About this Research Topic
The capacity to self-renew and to undergo local proliferation allows tissue-resident immune cells to populate heart and lungs early in life and to get long-lived. They participate in essential housekeeping functions throughout life and can affect the pathophysiology. In addition, during sterile inflammation (e.g., myocardial infarction, heart failure, pulmonary hypertension) or in response to infection (e.g., pneumonia, myocarditis), many innate immune cells are recruited to the site of injury to remove dying tissue, scavenge pathogens or promote healing. However, under some circumstances, immune cells can also cause irreversible damage, contributing to organ dysfunction and accelerating disease progression. Notably, maladaptation of the adaptive immunity to heart or lung infections (e.g., bacterial/viral pneumonia and myocarditis) or inflammatory cardiopulmonary conditions (e.g., pulmonary hypertension) has been recognized as cause of chronic inflammation or autoimmunity.

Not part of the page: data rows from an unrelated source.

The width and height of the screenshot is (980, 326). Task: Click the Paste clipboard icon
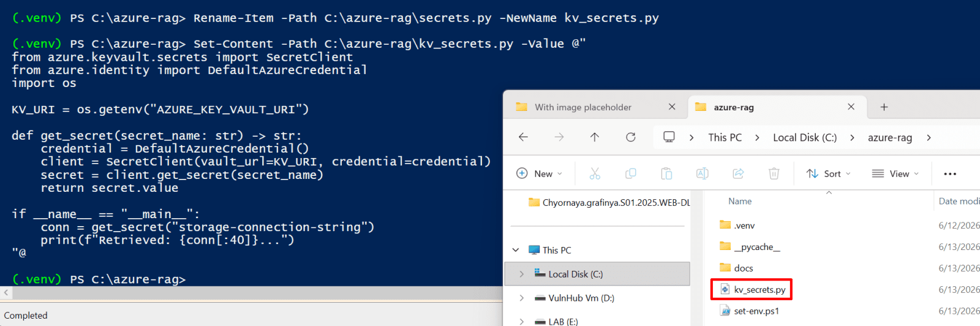pos(666,173)
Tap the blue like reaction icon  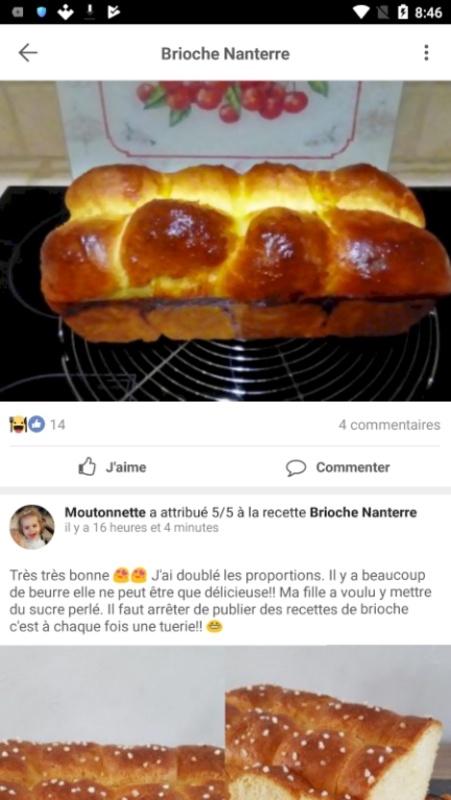[x=36, y=424]
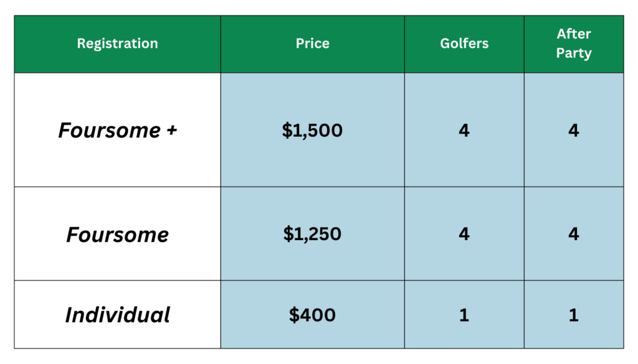Click the $1,250 price cell

tap(313, 233)
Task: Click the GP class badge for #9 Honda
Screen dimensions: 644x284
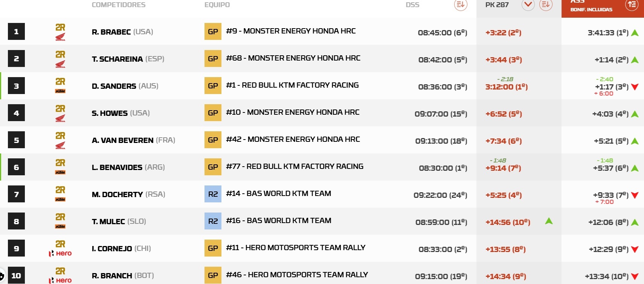Action: (x=213, y=32)
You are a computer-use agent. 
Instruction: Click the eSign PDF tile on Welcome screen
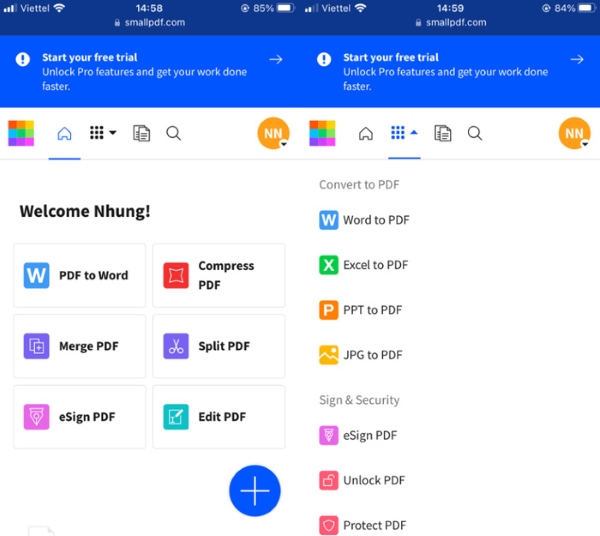(80, 417)
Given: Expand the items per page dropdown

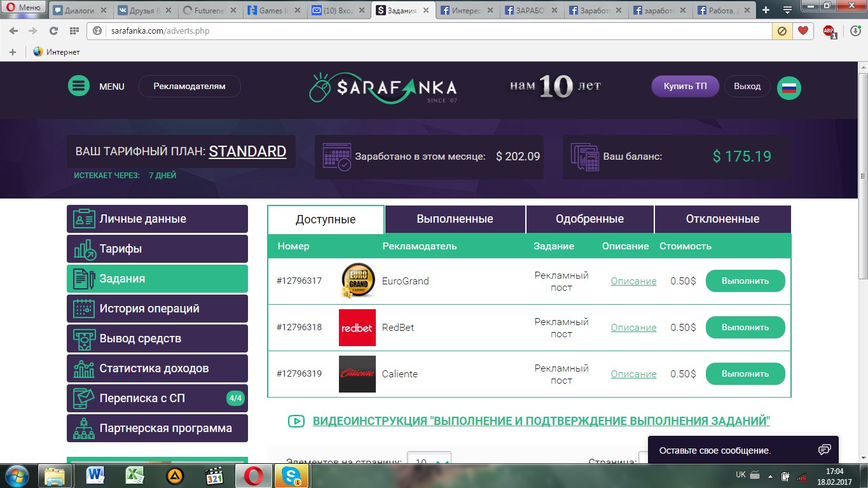Looking at the screenshot, I should point(429,461).

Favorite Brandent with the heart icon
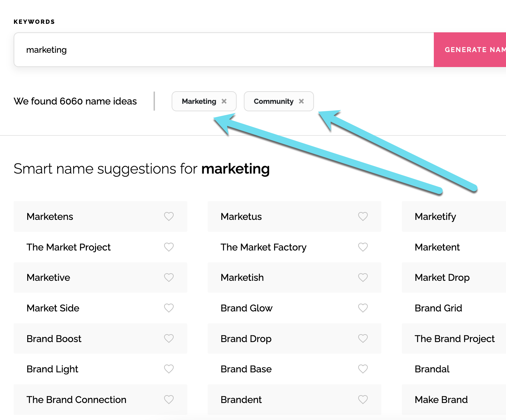(363, 400)
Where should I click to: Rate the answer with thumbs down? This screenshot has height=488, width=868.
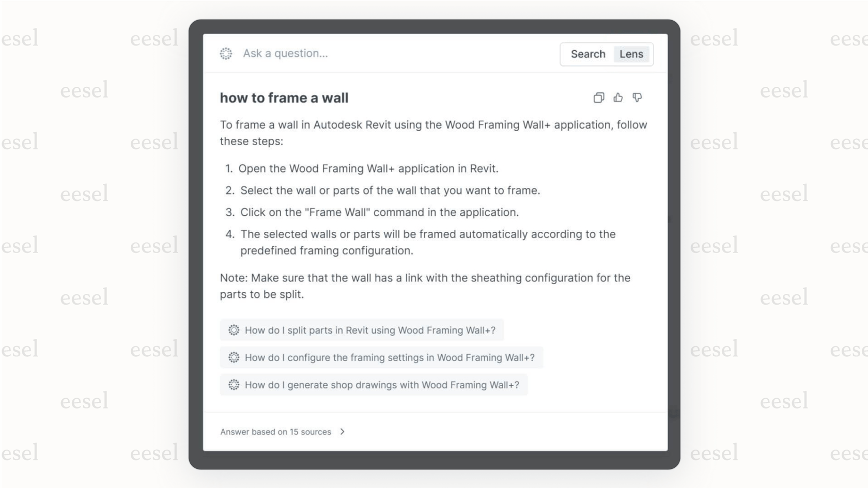click(637, 98)
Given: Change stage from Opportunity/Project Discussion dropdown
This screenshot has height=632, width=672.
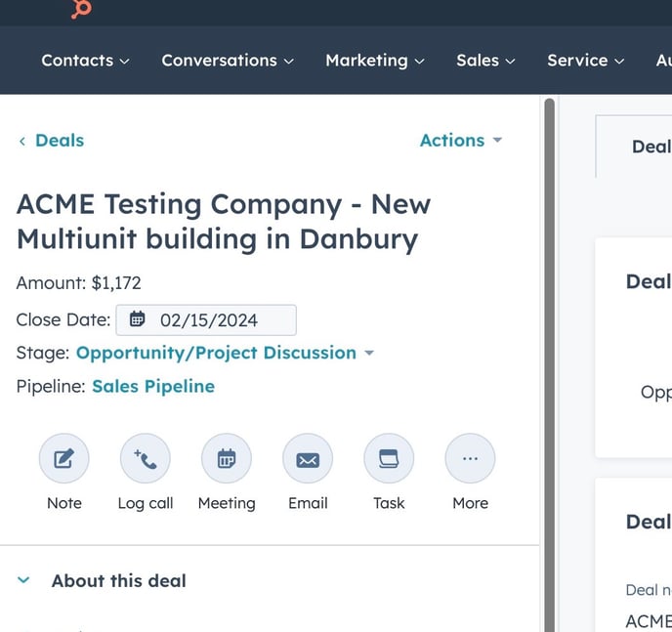Looking at the screenshot, I should pos(225,353).
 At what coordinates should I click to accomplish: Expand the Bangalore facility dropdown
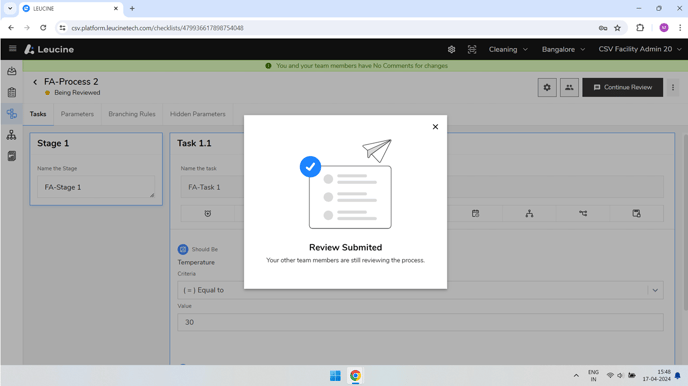point(563,50)
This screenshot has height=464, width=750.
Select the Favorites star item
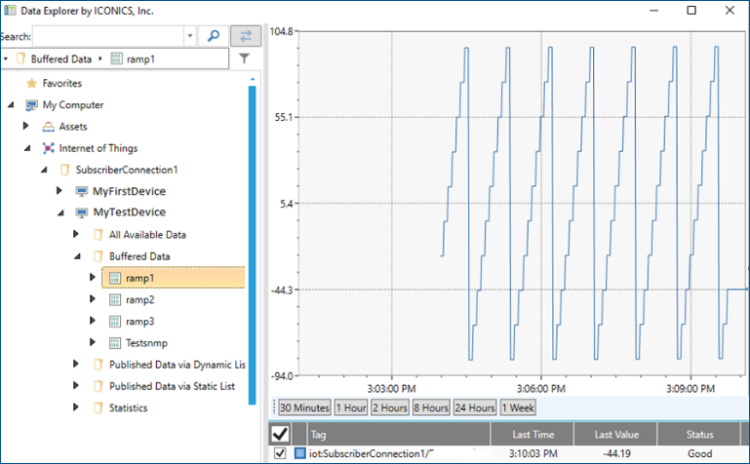[31, 83]
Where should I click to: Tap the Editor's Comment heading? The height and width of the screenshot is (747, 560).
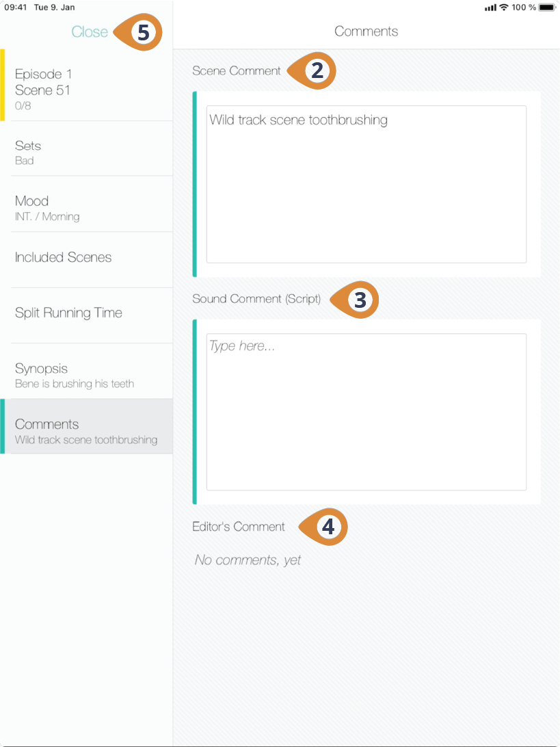point(239,527)
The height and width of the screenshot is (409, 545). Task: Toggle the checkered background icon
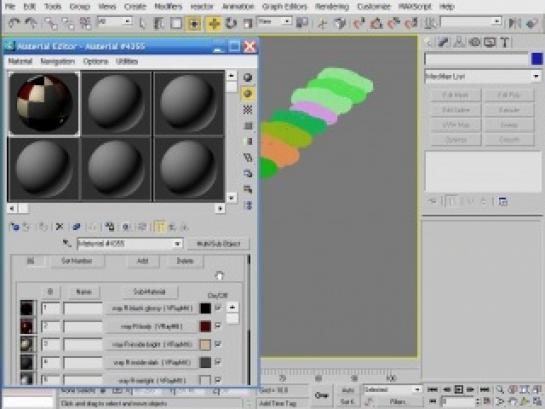click(247, 110)
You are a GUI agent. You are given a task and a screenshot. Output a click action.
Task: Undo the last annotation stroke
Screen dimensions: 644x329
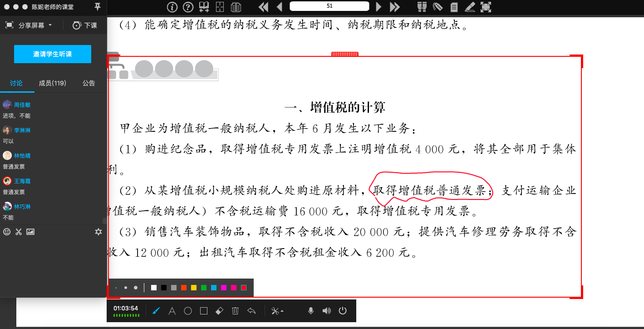(251, 311)
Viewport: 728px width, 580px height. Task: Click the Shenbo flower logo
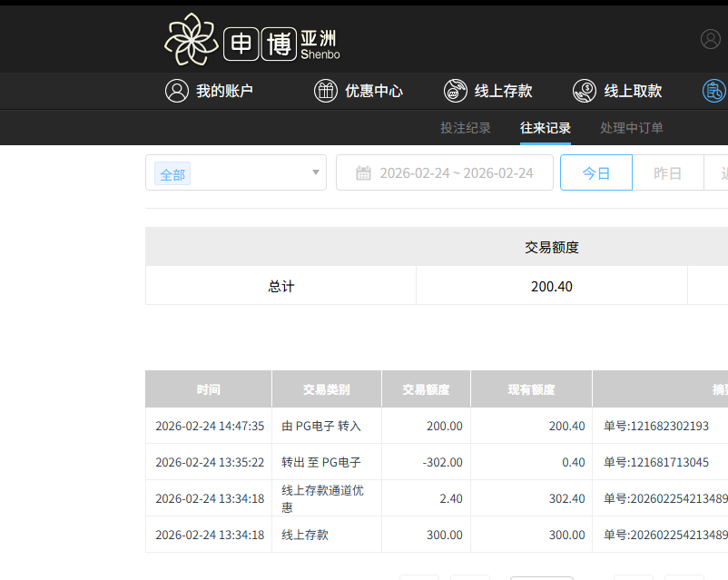pyautogui.click(x=191, y=40)
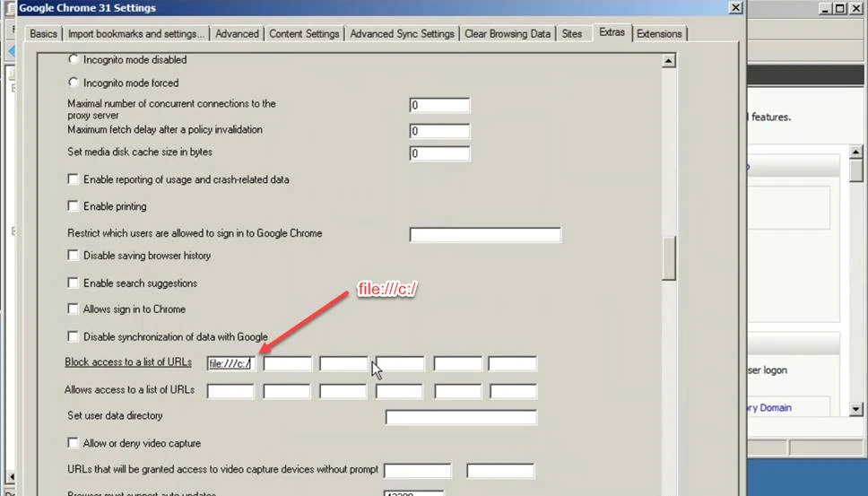
Task: Go to the Clear Browsing Data tab
Action: coord(507,34)
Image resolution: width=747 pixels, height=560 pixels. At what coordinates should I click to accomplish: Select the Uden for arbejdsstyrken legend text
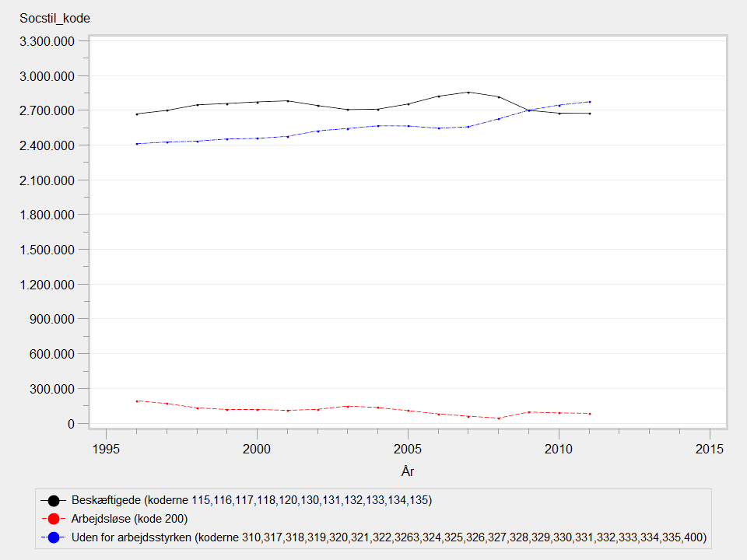pos(388,537)
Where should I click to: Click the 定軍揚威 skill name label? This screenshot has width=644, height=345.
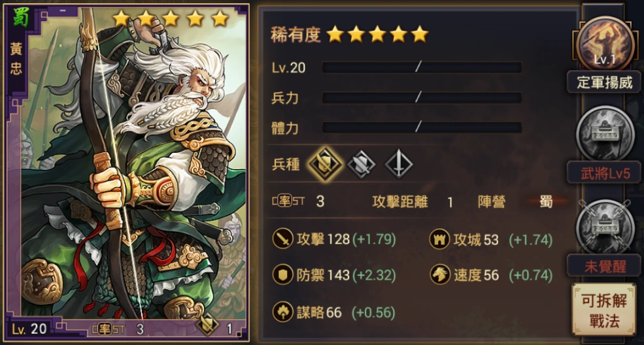coord(605,82)
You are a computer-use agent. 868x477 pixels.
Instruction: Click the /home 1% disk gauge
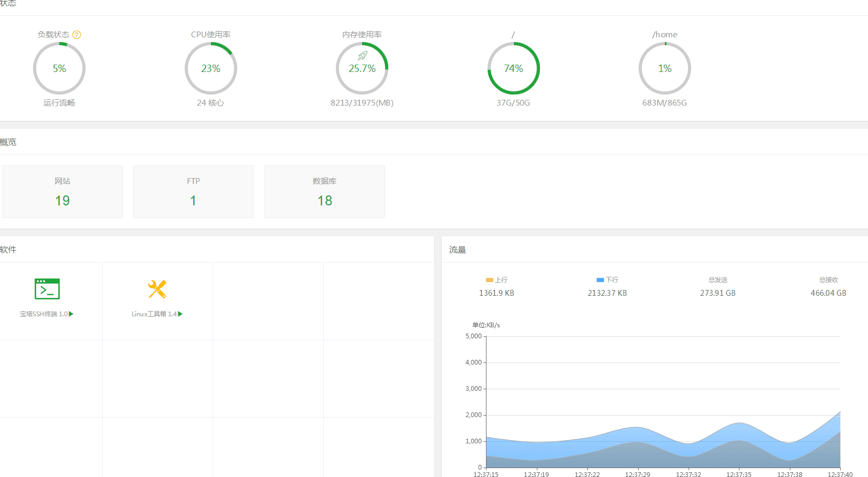(x=665, y=68)
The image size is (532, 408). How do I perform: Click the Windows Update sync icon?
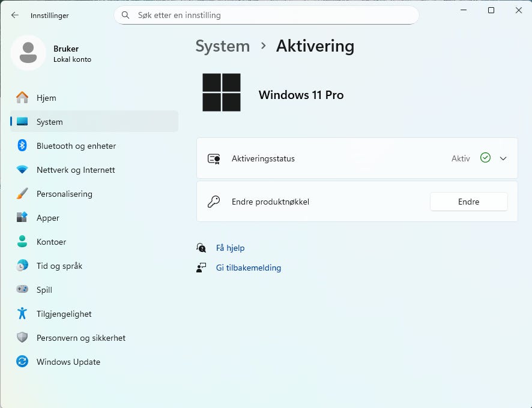(22, 362)
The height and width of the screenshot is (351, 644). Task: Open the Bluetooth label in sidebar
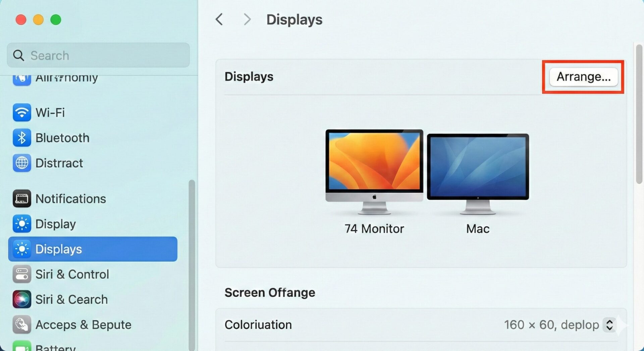[62, 138]
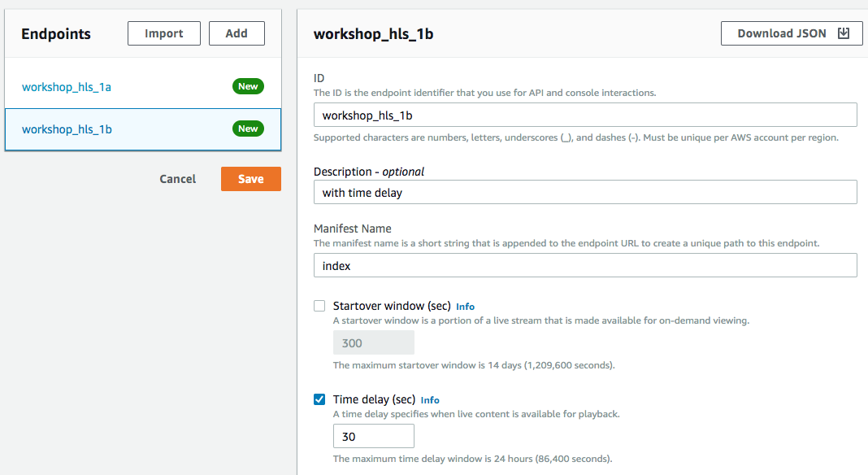
Task: Click the Add endpoint button
Action: pyautogui.click(x=237, y=33)
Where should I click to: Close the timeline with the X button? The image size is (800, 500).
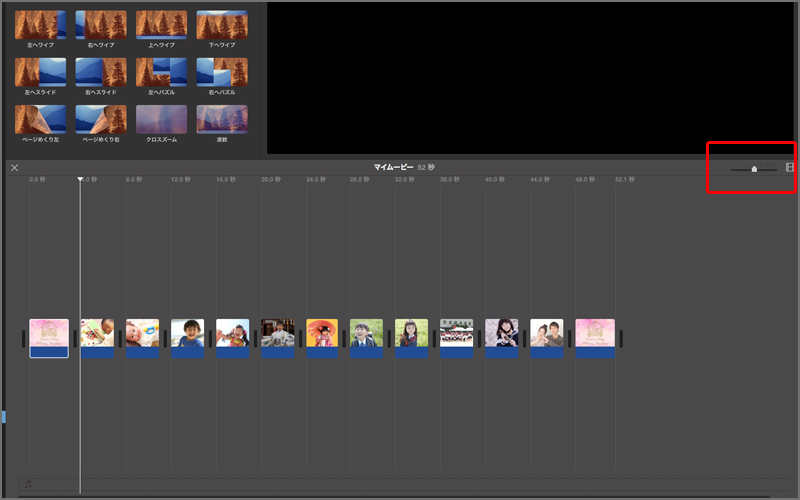click(x=14, y=167)
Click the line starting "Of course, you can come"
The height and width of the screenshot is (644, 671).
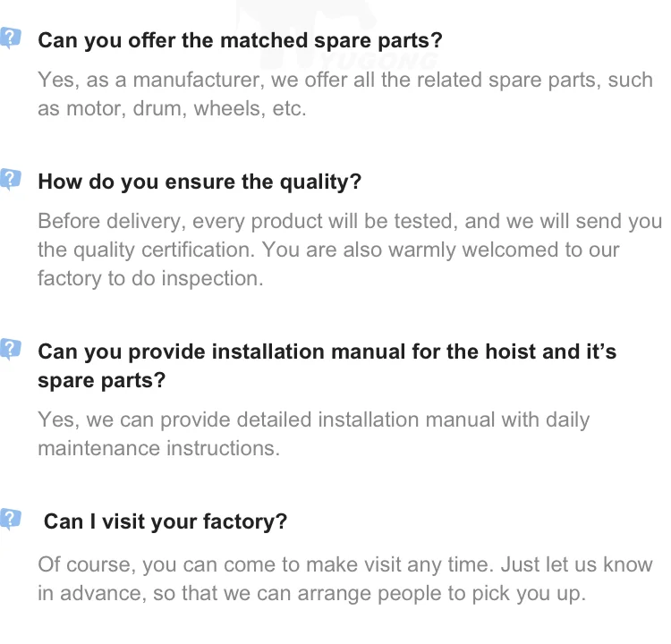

This Research Topic will feature a collection of articles that highlight the role of resident and recruited immune cells in both homeostasis of heart and lung, and cardiopulmonary disease. We welcome submissions that focus on:
• signaling pathways identifying new targets to subdue inflammation
• contribution of pro-inflammatory cytokines in cardiorespiratory disease
• cardiopulmonary immune responses
• inflammatory aspects of inter-organ communication
• technical advances in analyses and modelling
• translational as well as bedside to bench approaches
Keywords: acute and chronic inflammation, pro- and anti-inflammatory cytokines, innate and adoptive immunity, autoimmunity, pneumonia, vascular inflammation, cardiopulmonary disease, heart-lung-axis, inter-organ communication
Important Note: All contributions to this Research Topic must be within the scope of the section and journal to which they are submitted, as defined in their mission statements. Frontiers reserves the right to guide an out-of-scope manuscript to a more suitable section or journal at any stage of peer review.